**Excerpt provided**
☆ ☆ ☆
A Legal Muddle in Chicago, 1911
On July 18, 1911, 24-year-old homemaker
Ragna B. died in Chicago from an abortion performed on May 9th by
Mrs. C.M. Anderson. Anderson was held by the Coroner and arrested on July 19, but the case was stricken off during trial.
Self-Induced in Pittsburgh, 1918
On July 18, 1918, 18-year-old
Margaret Smith, an unmarried clerk, died at Allegheny General Hospital in Pittsburgh. The coroner determined that she had died of septicemia from a self-induced abortion.
A Doctor's Unclear Role, Georgia, 1918
Dr. C. A. Blanchard of Augusta, Georgia, was charged in July 18, 1918 abortion death of
Berter Mae Parrish of Wrens, Georgia. Blanchard said that Berter Mae had already been in serious condition
when she was brought to his practice. He said he waited a day before
treating her for her obvious abortion complications because he didn't
want to make any mistakes in treating her. It was the next day, he said, that he saw that an operation to finish the abortion was necessary to save her life.
Blanchard said that Berter Mae then was lost to follow-up, though he
made many efforts to find her to provide ongoing care. He said that the
first he'd known of her death was when police came to arrest him. I've been unable to determine any outcome of the case.
☆ ☆ ☆
**Extracted records**
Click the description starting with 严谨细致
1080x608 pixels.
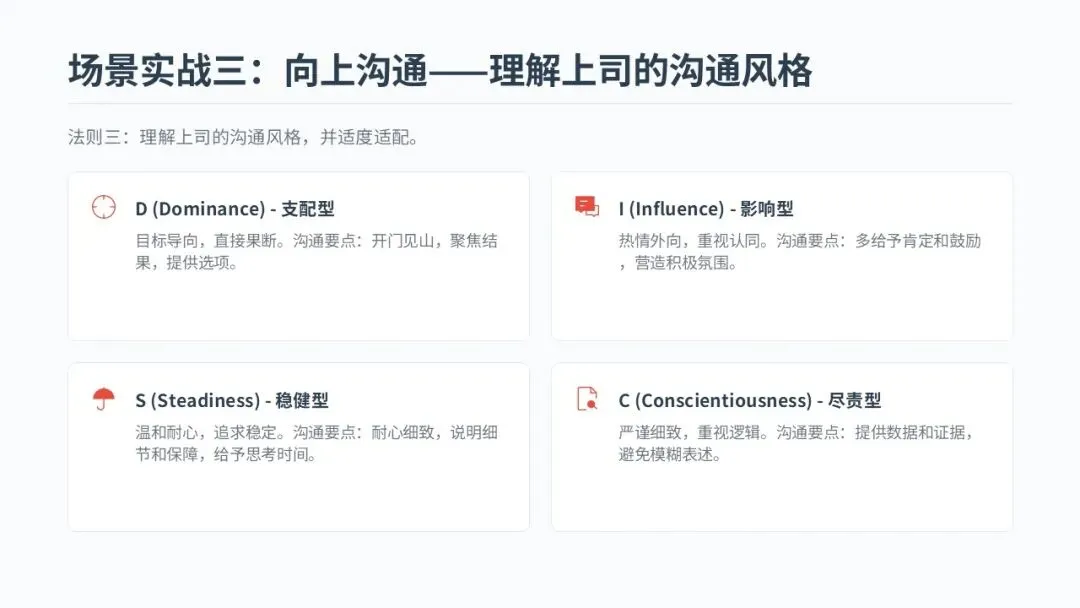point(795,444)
☆ ☆ ☆
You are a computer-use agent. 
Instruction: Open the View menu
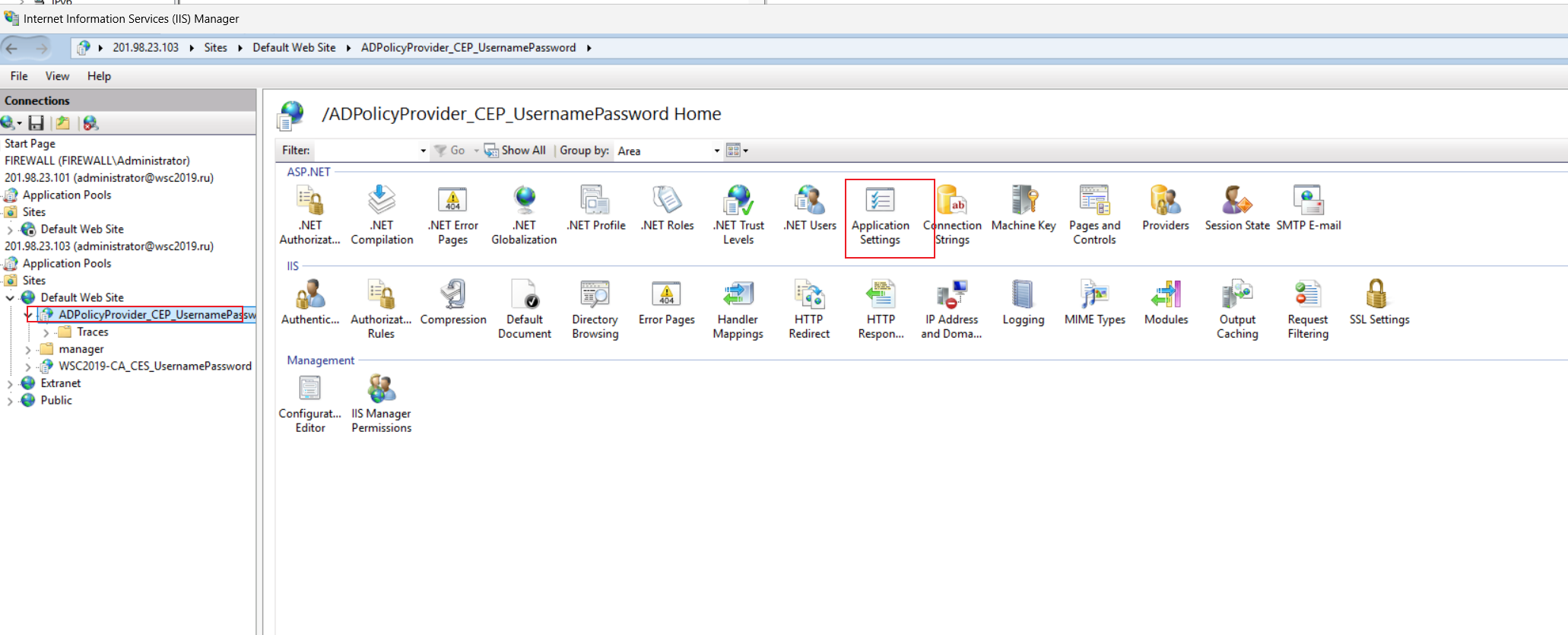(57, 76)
☆ ☆ ☆
**Activity list**
- A) Use the excerpt on abortion deaths in 1911 and 1918 to answer these, labeling each answer (i), (ii), or (iii):
(i) How old was Ragna B. when she died?
(ii) At which hospital did Margaret Smith die?
(iii) How long did Dr. Blanchard say he waited before treating Berter Mae for her complications?
- B) For each statement, say yes or no on whether it agrees with the excerpt on abortion deaths in 1911 and 1918, and quote the words that decide it, labeling each answer (i), (ii), or (iii).
(i) Mrs. C.M. Anderson was convicted at her trial.
(ii) The coroner found that Margaret Smith's abortion was self-induced.
(iii) Berter Mae Parrish came from Augusta, Georgia.
- C) Carry on the excerpt on abortion deaths in 1911 and 1918 from the point where it stops.

**Answers to each task**
- A)
(i) 24 years old
(ii) Allegheny General Hospital in Pittsburgh
(iii) A day

- B)
(i) No: "the case was stricken off during trial."
(ii) Yes: "she had died of septicemia from a self-induced abortion."
(iii) No: "Berter Mae Parrish of Wrens, Georgia"

- C)
Dead Before Day's End, Atlanta, 1979
Geneva Colton, age 21, a mother of two employed as a Cochran, GA meter maid, underwent an abortion at
Northside Family Planning Service in Atlanta, Georgia, on July 18, 1979. On the drive back home she was in pain, but she figured that this was just the cramping the clinic had told her to expect. At 8:30 that evening, Geneva was admitted to a hospital, with no vital
signs detected. Doctors attempted to resuscitate her, to no avail. She
was pronounced dead at 9:30 p.m., six hours after being discharged from
the clinic. The autopsy found that Geneva's uterus had been perforated. She had bled to death.
Northside was eventually sued by their malpractice insurer because
they'd allowed one of their abortionists to continue to perform surgery
even though his manual dexterity had deteriorated due to multiple
sclerosis. The suit by the insurer also alleged failure to meet state
health standards, failure to have enough nurses on duty, failure to have
proper on-call procedures, and lack of a professional director of
medical services.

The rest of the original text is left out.